Antropologo a domicilio n°80 (8.3.2022)
“Putin is not mad, is bad”, dice lo storico scozzese Niall Ferguson: Putin non è matto è malvagio.
Lo prendo per buono e mi faccio una domanda banale, banalissima, come di chi non conosca niente della storia di tutti i tempi e di tutti i popoli: ma com’è possibile che al vertice di uno stato moderno di 140 milioni di persone sieda un uomo malvagio? E non è l’unico in verità. Di malvagità contemporanee se ne potrebbero raccontare tante. E poiché ne dimenticherei qualcuna preferisco non citarle. E di malvagità del passato? La storia umana è piena di uomini malvagi al potere.
Uomini.
Io ora penso alle donne stuprate di questa nuova guerra. Sono all’opposto degli uomini malvagi. Cosa fanno questi ultimi?
Portano un po’ più avanti il mondo intero sulla strada del male.
E le donne stuprate?
Fanno il contrario. Portano un po’ più avanti il mondo intero sulla strada del bene.
Devo spiegarmi, altrimenti sarò frainteso: la mia è una riflessione “paradossale”.
Guardiamo al presente, ma guardiamo anche indietro, al passato. Quante donne hanno subito – subirono – l’affronto della violenza da parte di soldataglie vincitrici? Io penso non migliaia, ma milioni. Provo a mettermi nella prospettiva di una donna stuprata come vittima di guerra. È un tentativo, so bene di esserne lontanissimo. Mi serve per portare avanti il ragionamento.
Ha in sé una nuova vita. Che viene dalla violenza subita, che viene dallo sfregio del sudicio nemico. Molte non hanno retto, hanno maledetto, persino interdetto la nuova nascita. O messo fine alla propria vita. Ma io credo la maggioranza invece ha resistito. E mese dopo mese ha dato ascolto alla nuova vita crescente in sé piuttosto che all’odio. Magari senza abbandonarlo del tutto, ma mettendolo in secondo piano. E poi ha messo al mondo bambini figli della violenza di guerra. Che una volta al mondo hanno reclamato il diritto di ogni nuova vita. Che è l’immensa spinta all’energia di primavera, al sole, alla luce, ai colori. All’allegria, alla gioia di vivere, all’acuta curiosità del venire al mondo, alla voglia smodata di starci. Che cosa ne è stato dell’odio da cui quella vita nacque? forse che la vita non nasce dall’amore o almeno dall’attrazione reciproca di due esseri?
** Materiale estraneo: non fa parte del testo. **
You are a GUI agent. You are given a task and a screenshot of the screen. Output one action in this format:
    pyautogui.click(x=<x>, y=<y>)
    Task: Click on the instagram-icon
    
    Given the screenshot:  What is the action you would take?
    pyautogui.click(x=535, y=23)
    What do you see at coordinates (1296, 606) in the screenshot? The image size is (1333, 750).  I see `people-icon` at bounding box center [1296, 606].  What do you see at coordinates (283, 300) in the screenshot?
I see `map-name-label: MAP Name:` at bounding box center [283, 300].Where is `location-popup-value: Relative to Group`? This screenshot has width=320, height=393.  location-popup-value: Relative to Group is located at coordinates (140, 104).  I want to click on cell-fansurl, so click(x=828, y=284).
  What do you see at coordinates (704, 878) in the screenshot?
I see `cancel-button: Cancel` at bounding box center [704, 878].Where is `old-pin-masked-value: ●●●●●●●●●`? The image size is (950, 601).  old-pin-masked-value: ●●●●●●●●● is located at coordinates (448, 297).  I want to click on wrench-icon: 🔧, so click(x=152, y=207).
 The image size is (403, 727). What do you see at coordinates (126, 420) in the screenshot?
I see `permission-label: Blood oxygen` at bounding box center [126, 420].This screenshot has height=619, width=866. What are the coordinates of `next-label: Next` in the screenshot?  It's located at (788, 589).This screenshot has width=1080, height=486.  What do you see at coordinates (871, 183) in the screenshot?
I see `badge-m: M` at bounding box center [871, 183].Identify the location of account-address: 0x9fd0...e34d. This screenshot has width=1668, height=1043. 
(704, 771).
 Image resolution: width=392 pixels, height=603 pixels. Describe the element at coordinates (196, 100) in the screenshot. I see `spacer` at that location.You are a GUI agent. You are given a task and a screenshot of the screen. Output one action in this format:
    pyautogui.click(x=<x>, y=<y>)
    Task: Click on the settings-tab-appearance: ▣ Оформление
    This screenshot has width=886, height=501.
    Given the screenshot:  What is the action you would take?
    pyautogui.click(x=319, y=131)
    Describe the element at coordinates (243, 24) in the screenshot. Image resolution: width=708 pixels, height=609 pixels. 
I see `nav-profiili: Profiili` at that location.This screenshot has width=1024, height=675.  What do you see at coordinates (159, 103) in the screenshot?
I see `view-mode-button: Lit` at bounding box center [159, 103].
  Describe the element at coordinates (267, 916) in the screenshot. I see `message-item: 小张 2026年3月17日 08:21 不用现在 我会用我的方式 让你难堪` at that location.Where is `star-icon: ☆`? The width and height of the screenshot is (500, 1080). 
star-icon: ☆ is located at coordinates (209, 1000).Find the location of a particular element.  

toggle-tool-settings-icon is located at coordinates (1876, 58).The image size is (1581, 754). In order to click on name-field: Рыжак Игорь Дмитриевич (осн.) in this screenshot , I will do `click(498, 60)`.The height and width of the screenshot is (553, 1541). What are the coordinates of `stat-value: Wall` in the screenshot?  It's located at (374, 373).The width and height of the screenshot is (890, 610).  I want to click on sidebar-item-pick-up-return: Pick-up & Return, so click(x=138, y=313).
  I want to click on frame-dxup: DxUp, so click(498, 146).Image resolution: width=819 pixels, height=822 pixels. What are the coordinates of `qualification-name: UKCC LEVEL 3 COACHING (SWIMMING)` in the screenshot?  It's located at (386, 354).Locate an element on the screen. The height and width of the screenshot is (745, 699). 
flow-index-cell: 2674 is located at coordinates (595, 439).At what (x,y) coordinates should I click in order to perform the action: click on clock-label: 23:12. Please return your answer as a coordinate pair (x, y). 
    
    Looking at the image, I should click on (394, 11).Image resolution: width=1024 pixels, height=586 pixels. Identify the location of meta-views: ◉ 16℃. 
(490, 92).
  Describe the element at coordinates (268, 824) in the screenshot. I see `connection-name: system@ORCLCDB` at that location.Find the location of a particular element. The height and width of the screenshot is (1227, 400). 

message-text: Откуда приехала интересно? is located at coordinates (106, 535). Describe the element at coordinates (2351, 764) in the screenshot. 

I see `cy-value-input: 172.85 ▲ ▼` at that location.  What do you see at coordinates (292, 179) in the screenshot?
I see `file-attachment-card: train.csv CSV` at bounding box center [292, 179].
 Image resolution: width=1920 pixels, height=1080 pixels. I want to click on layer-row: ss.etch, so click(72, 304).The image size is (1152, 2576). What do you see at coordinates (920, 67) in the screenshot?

Come può entrare a patti una nuova vita con l’abominio da cui essa stessa venne? Io non lo so, non so niente delle vite delle donne stuprate, io non lo so. Troppo smisurata la loro grandezza per le mie povere capacità di misura. Ma so che vissero e che misero al mondo bambini e che questi bambini a loro volta vissero. Come? Neppure questo so. Troppo diverse furono le condizioni in cui si trovarono a vivere. E troppo lontane dalla mia capacità di immaginazione. Però io penso che là, in quelle nascite, si generò in abbondanza il contrario della malvagità, cioè il bene. Indipendentemente dalla loro iniziale disponibilità a partorire, quelle donne consegnarono la loro vita a un progetto di futuro nel bene. Quello dei loro figli, quello dell’umanità intera.
E quando lo fecero sui confini tra un paese e l’altro, tra chi attaccò e chi subì, misero al mondo figli degli uni e degli altri. Che inevitabilmente se non eliminarono, almeno attenuarono la rigidità dei confini. Creando mondi composti, mescolati, in cui i confini non avevano senso. Fino a quando non si fecero avanti uomini malvagi che soffiarono sulle ceneri del fuoco delle divisioni, quelle stesse ceneri che le donne stuprate avevano tenuto spente con il fatto stesso di far nascere i propri figli, e allora rimisero i confini. E tornarono le soldataglie e altre donne furono stuprate.
Questa è la storia del mondo intero, dell’America del Nord come del Sud, del Medio oriente come dell’Estremo oriente, ed è la storia dell’Europa, della Russia, dell’Ucraina. E vedrete, continuerà ad essere la storia futura fin quando uomini malvagi sedurranno altri uomini ciechi ad alzare muri e disporre confini.
Io credo che il debito dell’umanità verso le donne stuprate di tutte le guerre (ma perché allora solo delle guerre?) sia immenso, tale che cento premi Nobel, diecimila monumenti, un milione di celebrazioni sarebbero poco. Eppure è difficile trovare sui libri di storia il riconoscimento al reintegro di umanità che grazie a loro si ebbe nei luoghi in cui le guerre l’avevano cancellata.